それとも悲しいことがあったと心配してくれただろうか?
ちょっとだけ聞かれた。

「あれから、アユさんとはどう?」

「うん、時々会ってるよ。」

すっごく照れる僕を期待してたんだろうけど、普通に『鉄友』な感じだからって思ったら、そんなに照れるまでもなかったと思う。
でも冷蔵庫にあるタッパーの事は言わなかった。
一鉄の探ってくるような視線を躱したら、揶揄うこともしてこなかった。

そんな内心のガッカリが少しは出てたかもしれない。

あんまり深くは聞いて来ない一鉄。

アユさんのためにもダイエットを頑張ってるって思っただろう。
もちろんそれもあるけど、一鉄の結婚式もあるけど、なによりその頃に自分が頑張ったって思えるくらいだったら、アユさんとの距離を少し進められるだろうかと思ったんだ。
そのくらいの勇気が持てるようになりたいと。
それに僕だけが頑張ってるんじゃない。
アユさんも面倒ともいわず余分な手間をかけてまで食事を作ってくれてるんだから。
本当にいい子なんだよ。
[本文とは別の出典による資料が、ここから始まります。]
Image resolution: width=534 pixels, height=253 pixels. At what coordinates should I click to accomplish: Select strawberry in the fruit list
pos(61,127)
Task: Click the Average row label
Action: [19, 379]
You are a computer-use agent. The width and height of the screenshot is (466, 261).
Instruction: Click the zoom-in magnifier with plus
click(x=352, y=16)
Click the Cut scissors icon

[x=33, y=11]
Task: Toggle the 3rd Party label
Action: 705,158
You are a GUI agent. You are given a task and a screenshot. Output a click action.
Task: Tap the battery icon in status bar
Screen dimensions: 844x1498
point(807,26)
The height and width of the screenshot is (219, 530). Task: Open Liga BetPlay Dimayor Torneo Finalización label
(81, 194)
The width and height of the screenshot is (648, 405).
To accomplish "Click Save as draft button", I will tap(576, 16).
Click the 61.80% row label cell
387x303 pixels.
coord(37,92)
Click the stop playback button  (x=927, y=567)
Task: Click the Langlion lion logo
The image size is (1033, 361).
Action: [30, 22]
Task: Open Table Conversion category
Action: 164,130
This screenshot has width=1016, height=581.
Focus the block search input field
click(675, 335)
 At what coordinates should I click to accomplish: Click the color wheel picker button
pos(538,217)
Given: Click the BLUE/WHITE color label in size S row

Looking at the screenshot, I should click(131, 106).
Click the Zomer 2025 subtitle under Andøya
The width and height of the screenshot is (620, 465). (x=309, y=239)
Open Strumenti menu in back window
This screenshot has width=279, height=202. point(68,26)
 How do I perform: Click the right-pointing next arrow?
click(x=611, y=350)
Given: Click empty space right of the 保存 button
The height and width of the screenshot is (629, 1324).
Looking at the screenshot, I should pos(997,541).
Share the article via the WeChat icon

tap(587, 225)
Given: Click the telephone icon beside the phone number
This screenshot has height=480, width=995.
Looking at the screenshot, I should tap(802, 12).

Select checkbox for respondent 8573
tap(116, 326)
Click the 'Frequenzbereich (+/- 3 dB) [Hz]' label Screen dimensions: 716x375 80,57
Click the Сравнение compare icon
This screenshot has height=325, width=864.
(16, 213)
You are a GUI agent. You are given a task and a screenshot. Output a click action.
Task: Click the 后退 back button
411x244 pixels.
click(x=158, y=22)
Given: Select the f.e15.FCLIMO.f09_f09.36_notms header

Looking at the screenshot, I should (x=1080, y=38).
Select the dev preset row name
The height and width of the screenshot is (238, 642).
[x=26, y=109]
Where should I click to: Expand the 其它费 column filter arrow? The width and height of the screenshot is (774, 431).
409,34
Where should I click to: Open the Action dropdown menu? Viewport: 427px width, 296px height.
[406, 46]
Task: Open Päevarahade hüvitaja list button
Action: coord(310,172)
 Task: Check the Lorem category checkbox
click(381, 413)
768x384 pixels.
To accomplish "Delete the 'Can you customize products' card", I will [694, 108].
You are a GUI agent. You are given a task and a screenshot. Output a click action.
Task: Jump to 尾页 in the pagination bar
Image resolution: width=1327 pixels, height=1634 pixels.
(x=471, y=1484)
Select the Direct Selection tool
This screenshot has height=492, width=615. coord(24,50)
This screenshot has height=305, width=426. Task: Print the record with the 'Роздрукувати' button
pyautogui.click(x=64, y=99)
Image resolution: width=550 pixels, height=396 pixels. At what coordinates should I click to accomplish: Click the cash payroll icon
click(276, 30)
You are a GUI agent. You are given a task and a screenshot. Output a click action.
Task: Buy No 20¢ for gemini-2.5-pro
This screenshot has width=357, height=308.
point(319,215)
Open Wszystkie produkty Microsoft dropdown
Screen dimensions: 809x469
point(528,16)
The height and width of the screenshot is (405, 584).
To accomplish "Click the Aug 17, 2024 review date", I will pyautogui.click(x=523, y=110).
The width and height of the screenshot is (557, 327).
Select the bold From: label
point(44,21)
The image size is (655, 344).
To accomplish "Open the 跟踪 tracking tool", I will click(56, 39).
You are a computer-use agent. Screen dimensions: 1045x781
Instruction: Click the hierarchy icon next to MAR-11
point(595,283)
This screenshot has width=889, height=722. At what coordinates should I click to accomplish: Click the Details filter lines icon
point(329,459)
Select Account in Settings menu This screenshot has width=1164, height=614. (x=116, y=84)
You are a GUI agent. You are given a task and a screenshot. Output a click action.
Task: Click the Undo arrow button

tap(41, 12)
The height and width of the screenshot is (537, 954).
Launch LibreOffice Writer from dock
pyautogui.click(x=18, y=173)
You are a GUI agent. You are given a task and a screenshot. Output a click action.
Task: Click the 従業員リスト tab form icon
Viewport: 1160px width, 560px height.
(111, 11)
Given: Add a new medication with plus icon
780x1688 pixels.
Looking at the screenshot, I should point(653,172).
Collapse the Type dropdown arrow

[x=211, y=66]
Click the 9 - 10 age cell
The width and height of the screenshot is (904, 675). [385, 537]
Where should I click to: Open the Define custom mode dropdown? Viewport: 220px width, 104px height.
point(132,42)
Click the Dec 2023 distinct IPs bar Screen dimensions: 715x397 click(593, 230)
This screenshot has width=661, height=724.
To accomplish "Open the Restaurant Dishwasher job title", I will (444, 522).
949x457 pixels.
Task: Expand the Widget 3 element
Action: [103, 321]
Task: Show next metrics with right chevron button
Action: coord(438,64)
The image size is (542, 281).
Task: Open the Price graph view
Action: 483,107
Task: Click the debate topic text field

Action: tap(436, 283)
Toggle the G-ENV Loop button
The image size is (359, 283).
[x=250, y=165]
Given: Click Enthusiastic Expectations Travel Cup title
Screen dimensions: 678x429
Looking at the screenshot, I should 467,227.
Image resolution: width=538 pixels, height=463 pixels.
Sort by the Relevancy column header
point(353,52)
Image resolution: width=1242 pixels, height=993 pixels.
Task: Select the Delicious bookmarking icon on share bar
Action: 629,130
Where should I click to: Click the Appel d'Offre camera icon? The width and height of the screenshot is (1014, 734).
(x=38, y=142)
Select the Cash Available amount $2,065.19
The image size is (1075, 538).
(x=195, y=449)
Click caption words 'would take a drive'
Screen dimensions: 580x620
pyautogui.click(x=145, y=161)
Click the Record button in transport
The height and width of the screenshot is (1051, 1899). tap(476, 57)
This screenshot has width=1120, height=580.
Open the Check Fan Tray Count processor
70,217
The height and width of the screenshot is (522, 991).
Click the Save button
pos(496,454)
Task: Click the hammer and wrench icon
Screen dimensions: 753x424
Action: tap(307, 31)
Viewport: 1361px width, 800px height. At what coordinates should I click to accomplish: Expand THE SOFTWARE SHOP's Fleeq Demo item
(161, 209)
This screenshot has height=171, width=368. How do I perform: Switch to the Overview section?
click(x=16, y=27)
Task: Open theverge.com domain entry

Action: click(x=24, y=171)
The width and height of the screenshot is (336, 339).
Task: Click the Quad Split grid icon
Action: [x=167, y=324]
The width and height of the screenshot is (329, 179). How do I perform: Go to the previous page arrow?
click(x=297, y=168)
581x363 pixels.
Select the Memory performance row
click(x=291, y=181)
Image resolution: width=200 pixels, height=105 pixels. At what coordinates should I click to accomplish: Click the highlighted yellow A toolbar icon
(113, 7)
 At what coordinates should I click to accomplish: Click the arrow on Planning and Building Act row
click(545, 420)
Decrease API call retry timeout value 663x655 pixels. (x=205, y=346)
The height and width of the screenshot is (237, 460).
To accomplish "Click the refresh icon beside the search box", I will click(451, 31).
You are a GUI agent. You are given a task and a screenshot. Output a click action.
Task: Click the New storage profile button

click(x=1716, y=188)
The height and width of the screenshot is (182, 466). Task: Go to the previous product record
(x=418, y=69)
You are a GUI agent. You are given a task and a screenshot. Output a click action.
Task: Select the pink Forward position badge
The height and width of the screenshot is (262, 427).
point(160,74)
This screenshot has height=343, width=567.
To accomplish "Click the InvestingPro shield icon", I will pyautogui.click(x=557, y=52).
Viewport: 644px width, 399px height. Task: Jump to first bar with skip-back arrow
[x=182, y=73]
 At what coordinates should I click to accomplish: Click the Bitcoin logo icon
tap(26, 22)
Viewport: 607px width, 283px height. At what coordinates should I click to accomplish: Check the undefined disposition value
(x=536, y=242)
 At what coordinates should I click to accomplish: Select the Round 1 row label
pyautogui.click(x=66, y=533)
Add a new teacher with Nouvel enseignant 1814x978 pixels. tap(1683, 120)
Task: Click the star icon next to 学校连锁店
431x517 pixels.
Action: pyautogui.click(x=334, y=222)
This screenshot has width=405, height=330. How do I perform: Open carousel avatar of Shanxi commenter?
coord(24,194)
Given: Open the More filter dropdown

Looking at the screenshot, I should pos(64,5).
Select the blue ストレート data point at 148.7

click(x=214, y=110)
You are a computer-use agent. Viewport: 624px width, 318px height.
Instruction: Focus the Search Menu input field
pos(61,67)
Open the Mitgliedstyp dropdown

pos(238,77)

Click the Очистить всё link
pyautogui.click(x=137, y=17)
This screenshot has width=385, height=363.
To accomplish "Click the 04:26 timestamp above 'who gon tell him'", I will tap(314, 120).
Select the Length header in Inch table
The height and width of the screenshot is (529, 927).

最高なんだよ、一鉄。


あれから一週間真面目に取り組んだ。
アユさんの協力を無駄にしないように、可能なときは軽めにした。
無事に2キロ減ったのだ!
ただ、僕の2キロは誰にも気がつかれないくらいの誤差範囲だった。

「体調は大丈夫ですか?」

「うん、変わりない。少し体重が減ったんだけど誰も気が付かないよ。あと少し作ってもらった物は残ってるんだ。」

「どうでした?」

「毎日家に帰るのが楽しみです。美味しく頂いてます。」


今日はアユさんと一緒のランチの日。
ちょっとだけ緩める日。頑張ったご褒美の日。
でもせっかくだから野菜多めのメニューにした。
食べ慣れない料理をいろいろ頼んで、
最後にフォーを。

「美味しいね。今まで食べることなかったなぁ。」

「気に入りました?」

「うん。アユさんと遊ぶようになっていろいろ気がつくことがあるなぁ。」

「会社の人とランチに行くんですよね?」

「うん、いる人と適当にね。でも男飯だから定食屋です。」

「新しい女の人はどうしてるんですか?」

「一緒に男飯だよ、普通に食べてるから、違和感ないよ。今はまだ研修みたいに皆にくっついていろいろ行ってて、それも楽しそうだよ。久しぶりの女の子だからみんなが大切に育てるつもりだったけど、あんまり気を遣わなくていいからすっかり馴染んでるよ。」

「変な時期に入社なんですね。」

「うん、一人体調崩したからしばらく休むらしくて、補充しようって事になったみたい。ホームページからの募集だからサイトをよく見てくれたり、愛読してくれてる人が何人か来てくれたみたい。」


「その中から選ばれたんですね。」


「・・・アユさん、ねぇ、もしかして転職を考えてるの?」

最近なんとなく宇佐美さんのことについて聞かれてる。
特に鉄の知識やカメラの技術や文章のことや、いろいろ。
後は宇佐美さんの個人的な情報を少しくらい。

だからちょっとだけ聞いてみた。
そう言ったらびっくりされた。

違ったらしい、すごく否定された。


「そうなんだ、ごめんね。でも、何かあったら、話聞くくらいならできるから。」

「大丈夫ですよ。」

そんな心配もいらないと、その笑顔に安心した。




雑誌の中ではいろんな情報やイベントを告知する。
雑誌は特集のページ以外に、主に駅や車両やそれにまつわる物の変更とかリニューアルだったり、いろんな新しい情報を取材して載せている。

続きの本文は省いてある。